L’ipotesi di uscire dall’euro è stata subito cestinata e sostituita da un asse con l’altra leader donna, la Ursula von der Leyen della Commissione Ue, fino ad acquisire senza dubbio un ruolo di primo piano nell’Unione. Rispetto al famigerato blocco navale totale nel Mediterraneo è subentrato un lavorio diplomatico per fare dell’argine all’immigrazione e della lotta ai trafficanti una priorità condivisa in Europa, attestato anche dal dietrofront tedesco negli anni. Antiche, imbarazzanti simpatie per il russo Putin (come per Hezbollah in Medio Oriente) sono state rimosse per far posto, in stretto raccordo con gli Usa, a un ferreo supporto (all’inizio, ora più sfumato almeno per le sue conseguenze sul riarmo) all’Ucraina invasa. Per non dire del noto impegno ad abbattere le accise sui carburanti, rimasto lettera morta. Quel che doveva essere non è stato, insomma. Come il rapporto con Trump, che lei ipotizzava come un trampolino ed è divenuto un problema. Con camaleontica abilità, degna dei politici della Prima repubblica, Giorgia Meloni si è però fatta concava e convessa per schivare le insidie. Sulla volontà del fare ha fatto prevalere la tentazione del durare. L’esempio più lampante è il fallimento dei progetti riformisti, tra premierato archiviato, giustizia seppellita dal referendum (incassato come niente fosse) e autonomia per ora depotenziata. Certo, in premessa di tutto non si può ignorare il contesto: il governo Meloni si è trovato schiacciato fra ben tre conflitti che hanno sconvolto le condizioni generali. Arduo attuare sconvolgimenti epocali con questi problemi mondiali. Epperò qui è anche il limite di questo esecutivo longevo.
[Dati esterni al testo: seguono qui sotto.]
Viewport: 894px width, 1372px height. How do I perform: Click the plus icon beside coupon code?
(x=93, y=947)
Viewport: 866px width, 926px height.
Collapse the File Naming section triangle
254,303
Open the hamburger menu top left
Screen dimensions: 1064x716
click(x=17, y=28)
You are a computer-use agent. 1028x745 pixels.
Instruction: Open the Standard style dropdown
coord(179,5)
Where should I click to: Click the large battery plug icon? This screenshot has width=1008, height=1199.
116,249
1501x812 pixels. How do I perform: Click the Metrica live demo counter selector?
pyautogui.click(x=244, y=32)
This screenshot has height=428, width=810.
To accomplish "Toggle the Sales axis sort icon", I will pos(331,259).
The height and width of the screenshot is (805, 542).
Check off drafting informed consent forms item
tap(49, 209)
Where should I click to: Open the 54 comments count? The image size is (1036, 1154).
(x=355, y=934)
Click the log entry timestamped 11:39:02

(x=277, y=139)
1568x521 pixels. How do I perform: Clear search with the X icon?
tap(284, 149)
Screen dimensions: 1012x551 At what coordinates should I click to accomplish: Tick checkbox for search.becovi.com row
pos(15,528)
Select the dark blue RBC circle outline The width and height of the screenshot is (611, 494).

Meloni è arrivata al potere con la mira di restituire agli italiani l’orgoglio di essere Nazione, di ridare credibilità allo Stato.
Visioni “alte” che sta cercando di realizzare, però, con passi assai piccoli: l’orgoglio nazionale non si può confondere solo con i muri agli immigrati (senza quell’umanità e quella capacità di valorizzare il loro apporto anche qui oltre che in Africa, come si prefigge il piano Mattei) e con una ridda di misure-civetta sulla sicurezza dagli esiti parziali. E lo Stato credibile, al di là di alcuni principii giustamente rivendicati, è difficile poi da incarnare pienamente senza una vera classe dirigente, che era ed è rimasto un anello debole del melonismo. Tutto ruota attorno a lei, Giorgia, abilissima nell’ottenere il massimo da quel 26% ottenuto da FdI nel 2022; e anche nel farsi forte della singolare condizione di convivere con due alleati – Forza Italia e Lega – che proprio in questi anni hanno vissuto le loro fasi più travagliate, rispettandoli senza schiacciarli, in modo da non subire effetti dai loro affanni. Il suo esercizio di equilibrio è forse anche la ragione della mancata crescita di FdI in questi 4 anni, senza però subire quell’erosione di consensi che in genere segna gli esecutivi al potere. Più ombre che luci presenta poi il tagliando economico: il record sull’occupazione è accompagnato dalla grande occasione sprecata coi 200 miliardi che non torneranno del Pnrr, da una produzione industriale in calo quasi costante per oltre 3 anni, da una crescita che non ha fatto balzi, da un’industria in arretramento, da un debito ai massimi così come la pressione fiscale, dato che vanifica i 21 miliardi di tagli di tasse che pur ci sono stati.
Al tirar delle somme, questo ciclo di eccezionale stabilità politica ha prodotto (pur con la scusante guerre) meno di quel che poteva. La base programmatica della coalizione non ne esce rafforzata, come prova a esempio il “piano Casa” affastellato solo nella parte finale della legislatura. La stessa identità del centrodestra risalta più in raffronto alle incertezze e latitanze della controparte a sinistra, poco capace di adattare le sue politiche per invertire le tendenze elettorali, che per quella «certa idea di Paese» (per citare De Gaulle) che si è vista solo a sprazzi. «Serviranno più di 5 anni», disse Meloni il primo giorno. Dimenticando, però, che ci sono stati governi (vedi Monti) che in un anno solo furono capaci di fare tanto. Se gli italiani glielo consentiranno, per lasciare un’impronta straordinaria servirà altro che governare l’ordinario. Questo può bastare per durare, più che per essere veri statisti.